> STATED TASK
Write out every line of the entries below word for word, leaving out the pictures.

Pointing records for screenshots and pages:
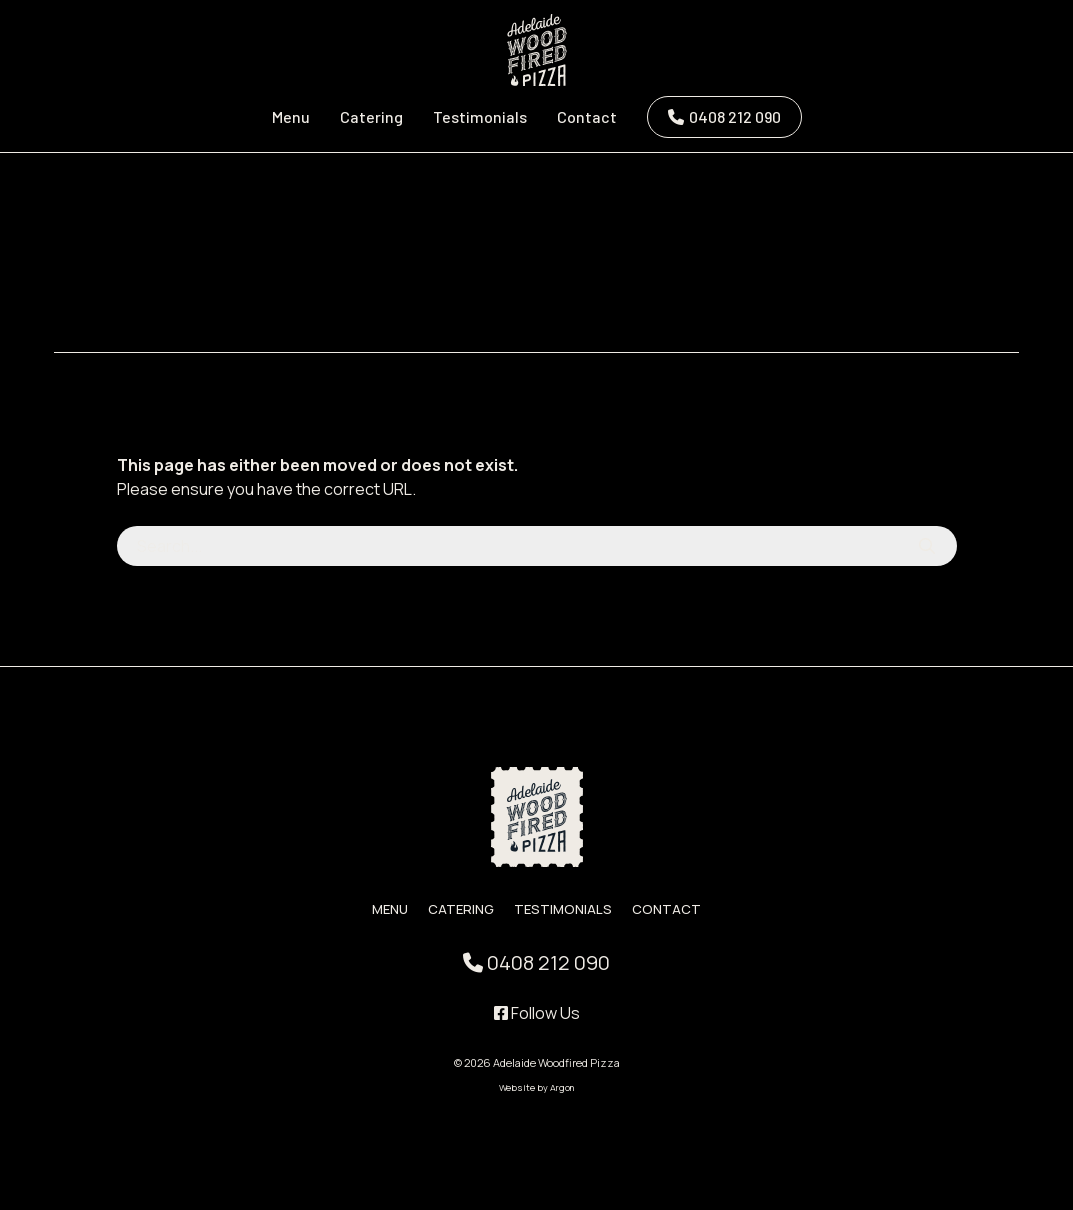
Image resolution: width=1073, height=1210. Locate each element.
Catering (371, 116)
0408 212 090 (735, 116)
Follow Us (537, 1013)
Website (517, 1087)
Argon (562, 1087)
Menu (291, 116)
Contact (587, 116)
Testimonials (480, 116)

> TASK RESULT
Image resolution: width=1073, height=1210. Locate each element.
Catering (371, 116)
0408 212 090 (735, 116)
Follow Us (537, 1013)
Website (517, 1087)
Argon (562, 1087)
Menu (291, 116)
Contact (587, 116)
Testimonials (480, 116)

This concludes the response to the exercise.